━━━━━ DATA EXTRACT

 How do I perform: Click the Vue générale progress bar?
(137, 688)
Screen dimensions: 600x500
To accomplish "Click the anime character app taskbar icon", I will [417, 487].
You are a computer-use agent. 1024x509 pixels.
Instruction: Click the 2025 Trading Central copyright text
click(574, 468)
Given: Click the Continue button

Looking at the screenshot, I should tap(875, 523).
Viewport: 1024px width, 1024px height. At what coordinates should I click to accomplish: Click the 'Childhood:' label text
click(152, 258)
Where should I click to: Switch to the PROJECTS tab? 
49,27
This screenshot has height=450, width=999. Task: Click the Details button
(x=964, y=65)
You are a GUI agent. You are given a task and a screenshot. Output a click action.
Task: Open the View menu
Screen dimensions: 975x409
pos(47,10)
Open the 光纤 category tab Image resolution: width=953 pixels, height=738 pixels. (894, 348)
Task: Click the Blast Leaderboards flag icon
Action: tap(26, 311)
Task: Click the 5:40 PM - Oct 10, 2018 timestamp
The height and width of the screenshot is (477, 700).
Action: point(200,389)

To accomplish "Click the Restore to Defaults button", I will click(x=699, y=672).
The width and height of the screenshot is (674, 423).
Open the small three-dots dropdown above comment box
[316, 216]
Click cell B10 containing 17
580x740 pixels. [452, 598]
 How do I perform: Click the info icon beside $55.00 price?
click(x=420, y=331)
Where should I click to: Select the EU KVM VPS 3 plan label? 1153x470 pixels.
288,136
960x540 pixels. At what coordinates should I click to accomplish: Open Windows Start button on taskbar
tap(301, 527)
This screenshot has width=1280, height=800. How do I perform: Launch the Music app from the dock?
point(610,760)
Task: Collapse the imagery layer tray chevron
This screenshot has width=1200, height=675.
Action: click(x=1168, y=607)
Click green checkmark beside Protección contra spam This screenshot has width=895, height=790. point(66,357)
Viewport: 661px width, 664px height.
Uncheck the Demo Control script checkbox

━━━━━━━━━━

If a line in the data above contains the string "will", count it; then state only the total.

2